----- Provided entries -----

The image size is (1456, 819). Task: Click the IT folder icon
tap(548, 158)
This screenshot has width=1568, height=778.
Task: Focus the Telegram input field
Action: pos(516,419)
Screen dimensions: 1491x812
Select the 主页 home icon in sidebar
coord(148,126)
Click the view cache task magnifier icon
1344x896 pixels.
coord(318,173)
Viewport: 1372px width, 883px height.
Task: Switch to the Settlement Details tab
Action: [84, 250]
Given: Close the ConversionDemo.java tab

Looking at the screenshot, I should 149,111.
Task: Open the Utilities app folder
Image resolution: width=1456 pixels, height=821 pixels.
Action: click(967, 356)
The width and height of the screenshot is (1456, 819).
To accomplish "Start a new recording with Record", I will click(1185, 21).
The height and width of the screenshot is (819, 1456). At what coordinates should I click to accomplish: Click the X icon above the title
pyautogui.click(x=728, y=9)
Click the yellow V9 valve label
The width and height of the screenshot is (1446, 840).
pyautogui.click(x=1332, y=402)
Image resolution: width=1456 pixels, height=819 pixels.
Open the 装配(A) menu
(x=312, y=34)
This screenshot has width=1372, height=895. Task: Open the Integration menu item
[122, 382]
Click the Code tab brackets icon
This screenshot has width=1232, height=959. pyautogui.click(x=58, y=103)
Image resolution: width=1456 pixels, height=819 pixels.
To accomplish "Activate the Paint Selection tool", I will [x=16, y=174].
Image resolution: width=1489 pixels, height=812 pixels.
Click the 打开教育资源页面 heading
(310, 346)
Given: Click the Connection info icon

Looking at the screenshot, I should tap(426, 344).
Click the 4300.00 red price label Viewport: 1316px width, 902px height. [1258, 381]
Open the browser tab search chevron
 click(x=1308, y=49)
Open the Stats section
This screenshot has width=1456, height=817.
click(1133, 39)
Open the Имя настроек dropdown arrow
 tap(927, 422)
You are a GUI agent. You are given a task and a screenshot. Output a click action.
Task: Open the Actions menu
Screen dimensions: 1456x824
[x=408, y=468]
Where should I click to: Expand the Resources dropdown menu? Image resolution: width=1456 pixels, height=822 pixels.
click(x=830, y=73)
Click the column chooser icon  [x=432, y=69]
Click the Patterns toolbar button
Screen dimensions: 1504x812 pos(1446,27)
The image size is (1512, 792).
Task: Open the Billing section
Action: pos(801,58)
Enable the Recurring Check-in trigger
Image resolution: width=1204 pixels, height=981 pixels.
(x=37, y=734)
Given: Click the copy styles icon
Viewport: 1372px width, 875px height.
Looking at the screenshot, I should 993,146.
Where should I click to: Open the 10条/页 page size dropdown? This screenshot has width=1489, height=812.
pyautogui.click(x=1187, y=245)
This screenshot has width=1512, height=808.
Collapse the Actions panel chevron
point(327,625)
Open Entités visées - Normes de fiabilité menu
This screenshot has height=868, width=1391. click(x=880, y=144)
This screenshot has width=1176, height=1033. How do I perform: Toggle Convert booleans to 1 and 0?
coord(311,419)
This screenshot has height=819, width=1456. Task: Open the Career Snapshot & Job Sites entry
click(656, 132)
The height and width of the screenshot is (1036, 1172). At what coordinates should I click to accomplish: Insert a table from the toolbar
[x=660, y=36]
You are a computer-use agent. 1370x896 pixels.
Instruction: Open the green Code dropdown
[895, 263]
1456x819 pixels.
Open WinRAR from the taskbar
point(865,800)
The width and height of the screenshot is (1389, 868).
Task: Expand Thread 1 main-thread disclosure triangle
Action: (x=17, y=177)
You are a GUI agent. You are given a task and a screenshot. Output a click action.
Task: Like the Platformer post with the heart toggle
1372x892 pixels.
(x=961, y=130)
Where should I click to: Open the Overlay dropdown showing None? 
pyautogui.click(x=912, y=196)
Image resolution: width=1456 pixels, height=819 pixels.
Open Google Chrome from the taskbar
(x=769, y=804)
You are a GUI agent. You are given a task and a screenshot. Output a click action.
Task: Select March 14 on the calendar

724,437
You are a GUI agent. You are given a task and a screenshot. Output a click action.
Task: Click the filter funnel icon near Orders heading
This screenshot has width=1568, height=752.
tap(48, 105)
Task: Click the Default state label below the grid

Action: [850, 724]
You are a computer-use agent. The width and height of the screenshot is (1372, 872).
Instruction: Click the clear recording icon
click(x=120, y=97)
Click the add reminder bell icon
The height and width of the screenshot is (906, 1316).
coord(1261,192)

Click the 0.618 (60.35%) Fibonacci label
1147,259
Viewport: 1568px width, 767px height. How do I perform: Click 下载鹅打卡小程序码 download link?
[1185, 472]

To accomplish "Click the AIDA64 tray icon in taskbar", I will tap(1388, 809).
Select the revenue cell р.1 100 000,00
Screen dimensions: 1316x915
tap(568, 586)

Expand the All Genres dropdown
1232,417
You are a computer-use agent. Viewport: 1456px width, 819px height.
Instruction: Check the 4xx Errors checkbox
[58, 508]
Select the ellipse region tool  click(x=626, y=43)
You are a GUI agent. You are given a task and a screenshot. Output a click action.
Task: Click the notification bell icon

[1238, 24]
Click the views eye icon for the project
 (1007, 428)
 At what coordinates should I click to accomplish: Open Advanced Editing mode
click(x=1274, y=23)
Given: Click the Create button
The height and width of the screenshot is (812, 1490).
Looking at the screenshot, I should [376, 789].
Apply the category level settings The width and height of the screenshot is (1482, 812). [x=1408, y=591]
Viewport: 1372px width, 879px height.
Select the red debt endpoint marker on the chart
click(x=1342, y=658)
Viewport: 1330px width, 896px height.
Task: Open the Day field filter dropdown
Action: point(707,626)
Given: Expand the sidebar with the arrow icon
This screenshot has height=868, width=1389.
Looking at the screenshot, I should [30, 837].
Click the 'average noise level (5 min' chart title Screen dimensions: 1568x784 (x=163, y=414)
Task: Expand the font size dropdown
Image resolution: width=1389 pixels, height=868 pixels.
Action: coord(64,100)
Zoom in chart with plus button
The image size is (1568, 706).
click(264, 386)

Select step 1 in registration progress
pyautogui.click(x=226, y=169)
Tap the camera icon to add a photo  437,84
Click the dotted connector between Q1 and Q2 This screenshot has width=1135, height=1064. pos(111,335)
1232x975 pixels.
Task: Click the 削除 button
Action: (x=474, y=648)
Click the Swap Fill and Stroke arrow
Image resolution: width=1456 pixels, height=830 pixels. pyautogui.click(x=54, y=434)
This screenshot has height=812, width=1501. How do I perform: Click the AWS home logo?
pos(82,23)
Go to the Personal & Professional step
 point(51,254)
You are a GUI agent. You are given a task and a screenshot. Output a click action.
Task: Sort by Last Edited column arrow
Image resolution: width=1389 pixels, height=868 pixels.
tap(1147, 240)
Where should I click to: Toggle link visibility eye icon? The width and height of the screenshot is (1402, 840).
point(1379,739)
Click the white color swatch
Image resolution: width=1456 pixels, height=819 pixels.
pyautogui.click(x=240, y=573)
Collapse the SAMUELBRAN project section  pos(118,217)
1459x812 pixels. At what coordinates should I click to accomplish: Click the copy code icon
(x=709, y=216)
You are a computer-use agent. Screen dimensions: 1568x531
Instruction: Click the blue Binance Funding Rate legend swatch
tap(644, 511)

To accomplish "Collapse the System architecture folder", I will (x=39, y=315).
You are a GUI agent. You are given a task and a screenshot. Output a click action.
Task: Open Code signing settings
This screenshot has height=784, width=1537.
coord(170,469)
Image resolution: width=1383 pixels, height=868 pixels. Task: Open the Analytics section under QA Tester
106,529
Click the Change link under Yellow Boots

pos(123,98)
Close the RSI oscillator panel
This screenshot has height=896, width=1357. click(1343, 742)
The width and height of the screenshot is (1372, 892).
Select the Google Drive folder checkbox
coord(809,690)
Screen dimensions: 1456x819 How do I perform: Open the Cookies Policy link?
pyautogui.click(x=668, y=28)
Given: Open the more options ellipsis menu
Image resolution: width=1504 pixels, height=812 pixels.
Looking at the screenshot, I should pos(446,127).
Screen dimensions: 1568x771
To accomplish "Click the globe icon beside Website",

-----

▶ [Your goal] Word for word, restate the lines above from the line containing "You are a computer-use agent. 1370x896" through the line containing "Task: Like the", with both included and nothing else.

▶ [Completed task]
You are a computer-use agent. 1370x896 pixels.
Instruction: Open the green Code dropdown
[895, 263]
1456x819 pixels.
Open WinRAR from the taskbar
point(865,800)
The width and height of the screenshot is (1389, 868).
Task: Expand Thread 1 main-thread disclosure triangle
Action: (x=17, y=177)
You are a GUI agent. You are given a task and a screenshot. Output a click action.
Task: Like the Platformer post with the heart toggle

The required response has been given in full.